Varrebbe la pena giocare The Invincible anche solamente per questo gusto per una fantascienza storicizzata, che era già un grande pregio di Prey; ma c’è da aggiungere pure la migliore colonna sonora dell’anno—composta da Brunon Lubas—e c’è infine la possibilità di guardare a questo gioco come al capitolo finale di un’ideale trilogia, che si è giusto completata negli ultimi mesi del 2023, volta a esplorare tutte le possibili declinazioni della fantascienza all’interno del panorama videoludico.
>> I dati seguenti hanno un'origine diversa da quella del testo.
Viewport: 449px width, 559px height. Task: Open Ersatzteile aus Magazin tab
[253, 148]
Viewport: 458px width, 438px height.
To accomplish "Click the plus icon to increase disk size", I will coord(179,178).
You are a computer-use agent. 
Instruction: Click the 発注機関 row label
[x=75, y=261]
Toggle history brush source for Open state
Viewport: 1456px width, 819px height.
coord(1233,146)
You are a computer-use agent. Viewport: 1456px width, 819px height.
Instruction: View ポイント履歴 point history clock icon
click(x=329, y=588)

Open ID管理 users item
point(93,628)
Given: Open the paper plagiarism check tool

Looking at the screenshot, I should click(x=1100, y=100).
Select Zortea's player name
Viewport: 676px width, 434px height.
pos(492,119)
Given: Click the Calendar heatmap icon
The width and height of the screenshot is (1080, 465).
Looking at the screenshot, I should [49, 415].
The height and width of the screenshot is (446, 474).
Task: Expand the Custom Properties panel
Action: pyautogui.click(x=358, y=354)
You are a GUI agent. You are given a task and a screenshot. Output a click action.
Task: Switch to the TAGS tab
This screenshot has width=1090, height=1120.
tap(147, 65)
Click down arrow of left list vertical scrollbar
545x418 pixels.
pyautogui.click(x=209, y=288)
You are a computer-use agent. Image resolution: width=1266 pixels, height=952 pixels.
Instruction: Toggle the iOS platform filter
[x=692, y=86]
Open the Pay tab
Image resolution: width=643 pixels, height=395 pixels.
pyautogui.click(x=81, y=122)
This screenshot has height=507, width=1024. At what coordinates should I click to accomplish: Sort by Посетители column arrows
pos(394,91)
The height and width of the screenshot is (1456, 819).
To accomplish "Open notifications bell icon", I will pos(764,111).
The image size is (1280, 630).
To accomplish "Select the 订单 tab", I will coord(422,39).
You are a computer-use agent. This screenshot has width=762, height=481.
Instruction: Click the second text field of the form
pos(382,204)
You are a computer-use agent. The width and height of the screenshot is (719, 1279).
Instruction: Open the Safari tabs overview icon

Per primo è arrivato Starfield, in cui una trama esiste ma ha un’importanza davvero relativa; il modo migliore per godersi i mondi aperti di Bethesda è perdercisi, trasformarsi in un flaneur digitale che non attende mai niente ma sa di potersi aspettare di tutto, e si tiene dunque pronto a intraprendere qualsiasi attività, a seguire l’intuito, a cogliere l’opportunità, a recepire ogni stimolo, a cambiare direzione all’ultimo momento, a lasciarsi catturare dal dettaglio più insignificante. È quel genere di titolo che, per dire, potete giocare focalizzandovi per tutto il tempo solo sul caffè. Poi è venuto il turno di Cocoon, titolo d’esordio di Geometric Interactive, il nuovo studio fondato da Jeppe Carlsen, game designer di Inside e Limbo. Qui non c’è alcuna traccia di una trama; anzi, non c’è una sola riga di testo. Eppure ha una chiarezza che quasi sfiora la metafisica: si portano letteralmente in spalla interi mondi, si entra in un nuovo mondo esattamente come si entrerebbe in una pozzanghera, e tutto ciò ha perfettamente senso—si giunge persino ad avere l’impressione che non potrebbe essere altrimenti. In Cocoon la fantascienza è puro gameplay. Infine, c’è il caso di un’opera interamente narrativa come The Invincible, in cui la trama è il cuore dell’esperienza, e ogni singolo elemento del gioco è al suo servizio: e quando la storia è quella di uno dei più grandi autori che la fantascienza abbia mai avuto, alla fine poco importa che sia meglio il libro. Il titolo di Starward Industries segue una strada poco battuta, o forse sarebbe meglio dire che la inaugura, perché un approccio simile alla materia letteraria non si era mai visto. The Invincible è un’opera che fa bene al medium videoludico, e c’è da sperare che sarà di ispirazione per tanti altri studi di sviluppo.